Alguns poetas tentaram me animar, muitos vieram aos meus ouvidos e sussurraram palavras reconfortantes. Hoje, em estado de graça, contente com a consciência cáustica do meu sofrimento, dou risada sozinho à frente do espelho, ou isolado sobre as quatro paredes do meu quarto. Na frente dos outros jogo charme, tento, com um sorriso melancólico no rosto, seduzir objetos, conquistar qualquer tipo de atenção depreciativa, ou, então, simular pedacinhos singelos e nostálgicos de vazio. Sem precisar chorar, finjo sofrer, pois Leminski me ensinou que um homem com uma dor é muito mais elegante. Sendo assim, entre a mentira e a deselegância, prefiro e escolho a primeira.
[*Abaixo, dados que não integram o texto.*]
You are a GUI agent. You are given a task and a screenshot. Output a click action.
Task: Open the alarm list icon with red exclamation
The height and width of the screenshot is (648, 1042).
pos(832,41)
Sinceramente, se, a partir de agora, nada me fizer mal, inventarei, como de praxe, algum tormento.
Não sei se posso postar um vídeo de pessoas desconhecidas no meu blog, mas como ele estava publicado no youtube, considerarei a opção válida, aliás, fiquei com inveja daquelas pessoas, gostaria de conhecê-las apenas para dizer: "vocês são tão belas".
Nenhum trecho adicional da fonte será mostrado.